I grew up with a Disneyland version of Israel: It was a country that had truly been a land without people waiting for a people without a land. It was immaculately conceived after Zionist leaders accepted the U.N.’s partition plan in 1947, and then fended off massive Arab attacks while demonstrating nothing but goodwill to the Palestinians living in what would become the new Jewish state. By the age of 18, I had been to Israel five times with my family and three times on my own, and went on to spend a gap year there before college, but I was unaware that Israel’s official borders did not encompass all of the territory between the Jordan River and the Mediterranean Sea. The space between what I thought I knew and what I actually knew was a canyon. And when that space began to narrow, it presented a challenge to my identity, values, and worldview.

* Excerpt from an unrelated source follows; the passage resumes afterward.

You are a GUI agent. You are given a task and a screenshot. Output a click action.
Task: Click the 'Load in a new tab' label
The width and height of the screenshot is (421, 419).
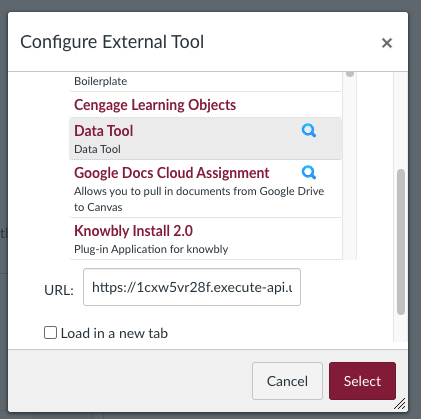point(114,333)
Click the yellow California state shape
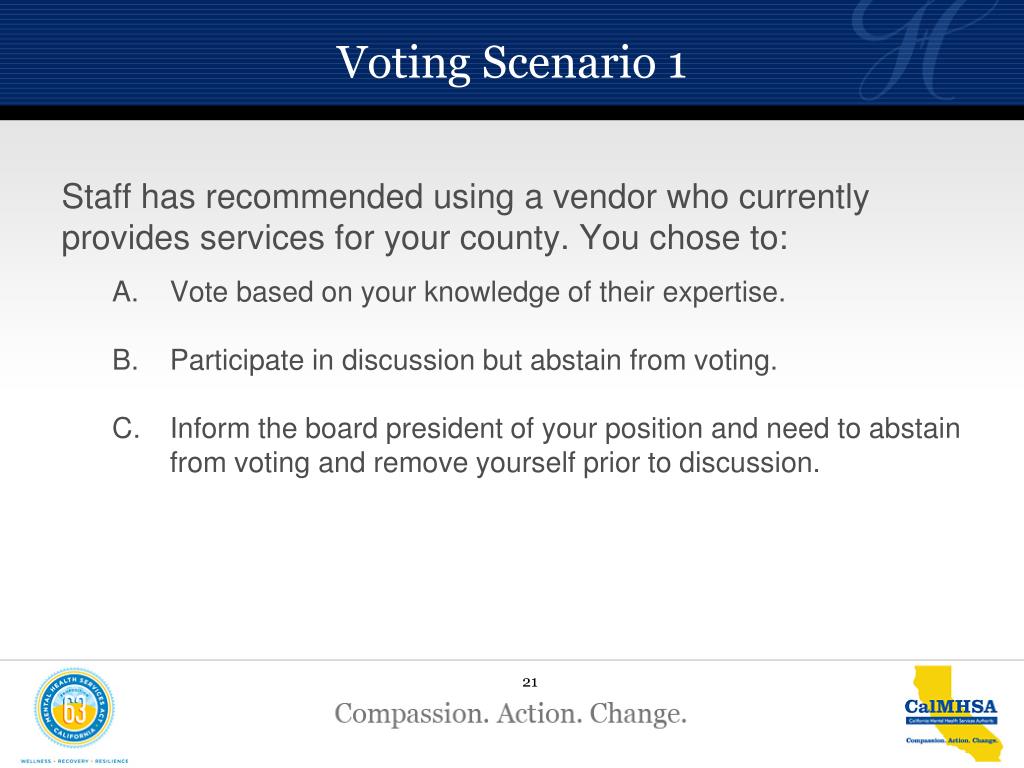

Much of the churn taking place in the American Jewish community over Israel reflects a struggle over how best to deal with just such a fallout. For many older American Jews, social media and widely available English-language Israeli news have created a daily wealth of information about Israel unavailable to them before, challenging the milk-and-honey version they espoused. For others, the low esteem with which Prime Minister Benjamin Netanyahu’s government holds American Jewry—and in particular the 90 percent of American Jews who do not identify as Orthodox—has undermined the emotional attachment they have to the Jewish state. Many younger American Jews either disassociate themselves from Israel due to its policies toward the Palestinians, or direct their anger at the Israeli government and American Jewish institutions that they believe actively misled them about Israel’s true nature.
Yet just as the deification of Israel as a country that does no wrong was substantively wrong and tactically erroneous, so too is the demonization of Israel as a country that does no right. Like any country, Israel is a varied and complex place, and a real understanding of it will never come from an absolutist portrayal. More importantly, simply shedding all American Jewish identification with Israel—if that is even possible—will come at a high cost. Israel has played a central role in American Jewish practice and identity for too long to excise it without real ramifications. While a debate can be had as to whether it was healthy to make love for Israel such a central feature of American Jewish life, their mutual dependence is not something that can be reversed.
The key to establishing a more stable American Jewish relationship with Israel lies in acknowledging both that American Jews and Israel are deeply connected and that they travel different paths. This is a reflection of thousands of years of Jewish history and tradition. The last two millennia of Jewish practice were shaped by its Diaspora status, while at the same time Jewish belief never wavered in its connection to and memory of Zion. American Jewish practice and identity have developed in response to being a minority group without a homegrown political nationalist movement, living in a world power at peace with its immediate neighbors and with no established state religion. Nothing about this basic structure pertains to Israel, so there is nothing shocking about American Jews having difficulty understanding what drives their Israeli cousins and vice versa.
Disappointments and disapprovals on both sides will abound, and the appropriate response is neither to pretend that they don’t exist nor to cut ties entirely. It is to nod to these differences, and to figure out how to manage them in a way that both sides can live with.
American Jews who are struggling with Israel’s expressions of exclusionary nationalism and its occupation of the West Bank want Israel to be remade in their own image and adopt policies that reflect their own values. But this is not a reasonable expectation. Israelis live with threats that American Jews do not even dream about facing, and in the wider scope of history are still in the process of negotiating the proper balance between democracy and security and the role of various state institutions. When the United States turned 70, as Israel just did, it had experienced multiple constitutional crises and had not yet gotten to the Civil War. American Jews rightly feel a stake in Israel, but they want it to heed their directives even though they do not live, pay taxes, or perform mandatory military service there.
On the other side, Israel wants American Jews to support it uncritically and subsume their negative opinions to the larger project of a Jewish state. This is also not a reasonable expectation. There was a decades-long Israeli assumption that American Jews would support Israel no matter what, and that if they even bothered to express their concerns, they could be largely ignored. Israel has no obligation to conform its policies to the wishes of American Jewry—but the other side of that coin is that it should not depend on the old dynamic still reigning supreme. As a new generation of American Jews becomes more active and vocal, one that has no firsthand memory of large-scale Jewish persecution or of the euphoria that marked Israel’s founding, the difficulty that Israel now faces in maintaining its support is only going to increase.
The relationship between American Jews and Israel has been marked by tension from the outset, but the new tensions will override all unless both sides recalibrate their expectations, establish that their differences are not extraordinary but reasonable, and work harder to understand why it is that they will never travel in absolute lockstep.